Ancient Alien Weapons Defense System Destroys Russian Meteor

Ancient Alien Weapons Defense
System Destroys Russian Meteor

By Theodore Colon
February 3, 2023

Another long forgotten and still mostly unknown Legend!

“If any one has any additional info please share and maybe we could fill in some much needed unanswered questions?”

Time to buckle up for another wild trip: Destination Mother Russia, beyond Tunguska.

“Ancient Alien Defense Weapons Destroy Russian Meteor”

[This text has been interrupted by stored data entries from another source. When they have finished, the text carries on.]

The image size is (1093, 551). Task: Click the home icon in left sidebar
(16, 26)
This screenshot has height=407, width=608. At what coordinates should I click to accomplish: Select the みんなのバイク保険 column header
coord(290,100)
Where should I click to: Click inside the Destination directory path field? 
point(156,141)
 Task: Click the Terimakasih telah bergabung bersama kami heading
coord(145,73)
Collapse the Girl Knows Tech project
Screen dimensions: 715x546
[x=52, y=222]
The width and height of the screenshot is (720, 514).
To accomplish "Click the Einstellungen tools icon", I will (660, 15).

Several eyewitnesses have come forward in the Siberian region of Russia claiming that they seen at least two “large metal defense weapons rise out of the ground and shoot either energy beams or laser beams” at the large meteor that exploded in Russia back in February. What is amazing is that researchers on an expedition last year located several large metal structures that are in the same location as the sightings from the eyewitnesses. Local legends describe these metal cauldron like objects as ancient alien defense weapons that activate whenever a potential asteroid, meteor or comet strike is about to strike the Earth., Many researchers in Russia believe that this is actually what caused the Tunguska explosion more than a century ago.



A popular explanation for the cauldrons is that they’re a meteorite protection bunker system installed by aliens for humans in this area of high meteorite (and possibly even hostile aliens) area.

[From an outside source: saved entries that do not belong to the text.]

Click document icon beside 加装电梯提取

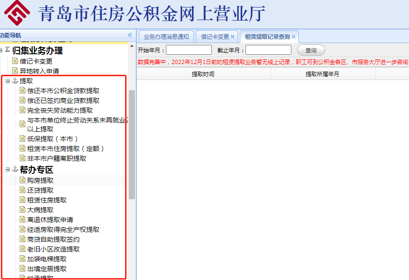(22, 259)
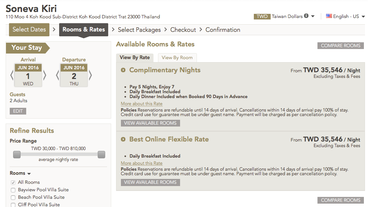Click the next arrival date arrow
368x207 pixels.
[x=45, y=76]
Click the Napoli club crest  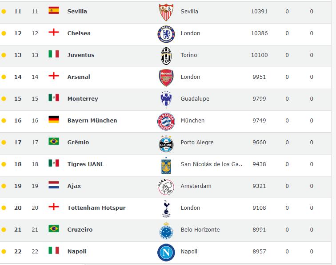tap(166, 253)
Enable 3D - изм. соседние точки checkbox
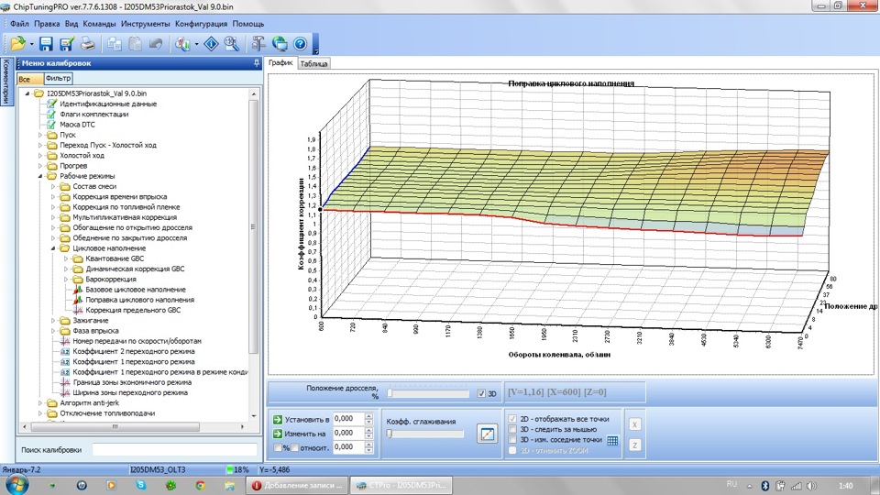Screen dimensions: 880x495 click(513, 440)
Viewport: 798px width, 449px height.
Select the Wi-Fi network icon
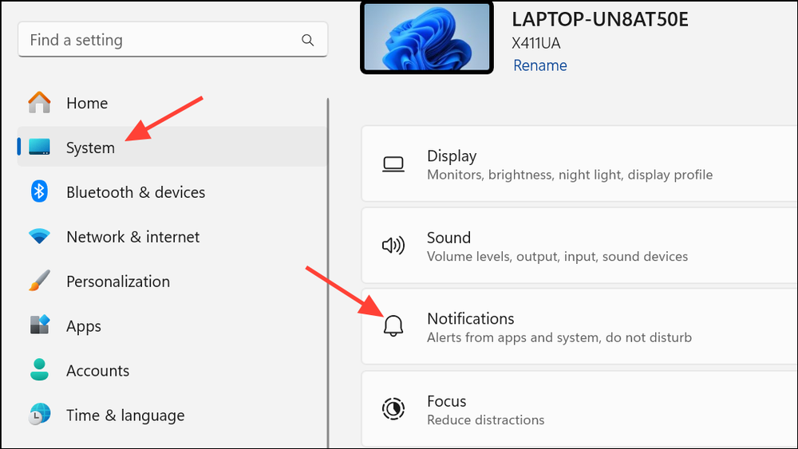(x=39, y=236)

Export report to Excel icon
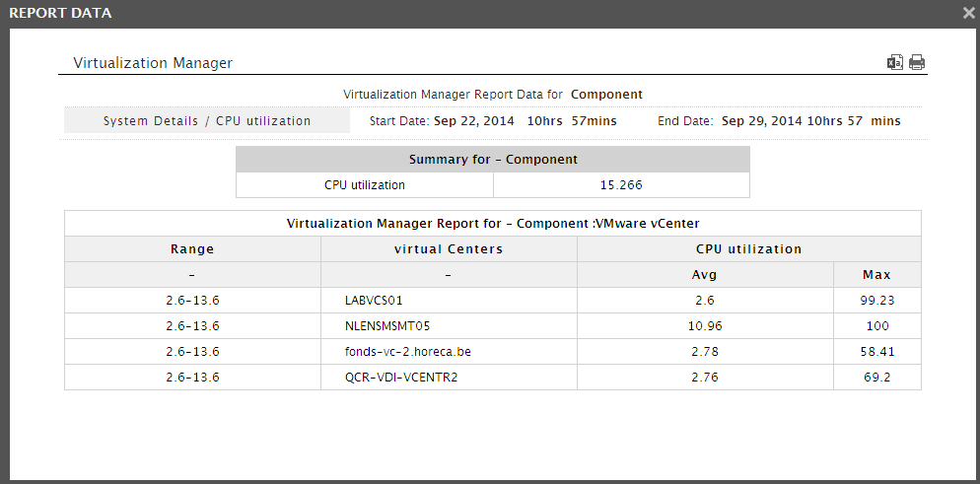click(895, 62)

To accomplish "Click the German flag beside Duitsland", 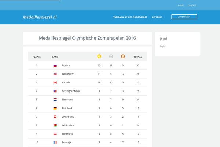I will 55,108.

Locals said they even encountered giant people, who were one-eyed and clad in metal, sleeping underneath the cauldrons.

“The Devil’s Graveyard” has bewildered people since the early 1980s when an article was published in a popular Soviet scientific magazine. The exact location of the place, however, is still disputed.

Many locals tell the same story: while moving their cow herds from village to village, shepherds came across a strange place, a vast empty field with black soil, covered by the carcasses of wild animals, birds and cows. Green leaves turned black when placed on the soil. People experienced excruciating pain in the head, teeth and stomach when near this place. Often, compasses, watches and other devices stopped functioning, making it difficult to study the anomaly. Also, people frequently became lost in the nearby woods and roamed about aimlessly for hours.

To reach the place, you have to travel by boat, and then walk more than 30 miles across shallows. This can’t be done without a guide – but none of the locals would get within a mile of the spot – they turned back, went to church and only then returned to the village, leaving the explorers by themselves. During Soviet times, a number of expeditions reached the place, and there are two reliable explanations for the phenomena happening there.

First, the anomaly appeared after the 1908 Tunguska event. Perhaps parts of the meteor sank underground, and their magnetism is the cause of the anomalies. Strong magnetic fields can affect carbon-based life forms, such as mammals and plants. Another version claims that an underground coal fire is producing a kind of carbonic gas that poisons animals and plants. The exact cause, however, is still disputed.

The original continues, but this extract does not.